Traditionally, most people printed photos for documentary purposes. But nowadays with the likes of Google and Amazon, most people opt to store their photos on cloud storage and share over the internet. Thus, printing photos hardly cross many photographers' minds. Although I don't think printing is for everyone, I do think it's important to print if photography becomes an artistic pursuit.
Admittedly, the idea of printing never even occurred to me until my good friend mentioned it to me. I took a photo I was quite proud of and he encouraged me to consider printing. After getting the initial critique from my friend, I posted the photo online which also received positive feedback and encouragement around printing the photo. Thus, for the first time, I decided to look into printing photos.
After I made that decision, I noticed I started being more critical around all the fine details when preparing the print. I wanted the print to be perfect. It got to the point where I was trying to fine-tune every parameter in Lightroom. After much anxiety, I've come to accept that these tweaks are highly marginal and don't affect the overall look of the photo. Any errors were due to a lack of skill at that point on my photography journey. Going through this experience, I realized there are practical benefits of printing - I've advanced my skills by being more detail-oriented and critical of my photos, but I've also accepted any imperfections due to skill at the time.
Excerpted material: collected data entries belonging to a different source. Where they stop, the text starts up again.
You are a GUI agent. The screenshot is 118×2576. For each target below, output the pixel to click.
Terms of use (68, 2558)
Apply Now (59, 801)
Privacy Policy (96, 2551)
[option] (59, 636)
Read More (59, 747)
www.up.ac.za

Photos existing only in the digital medium will always be confined by the screen size. Most people will scroll through photography on a small phone screen or laptop screen, which can often take away the impact. Imagine seeing Andreas Gursky's photo in a museum versus a phone, viewing it on a phone would totally defeat the point of the photo. I've personally always preferred to physically see a photo over some screen.
By transferring photos to the physical medium, the photographer must confront a much larger variety of ways to represent the final piece - whether it's print size, print material, or physical framing. The physical medium forces the viewer to see the photo as to how the photographer intended. In comparison, a photograph existing purely in the digital world often doesn't feel complete to me, unless the digital medium was the final intention of the photographer (such as electronic billboards, computer wallpapers).
To me, this makes printing really exciting. There are so many materials I could print the same photo on - paper, canvas, metal - that all produce different subtleties resulting in different viewing experience and look. Then for some materials (such as paper), there are also a wide variety in surface texture - smooth, reflective, glossy, matte. After selecting the material and finish, then I go through an entire similar process again with frames.
Printing forces me to be more intentional with the presentation and expression of their work, which I believe helps advance creativity. After the hard work of bringing the digital into the physical and finally hanging the piece, I feel a great sense of accomplishment and joy for a job well done.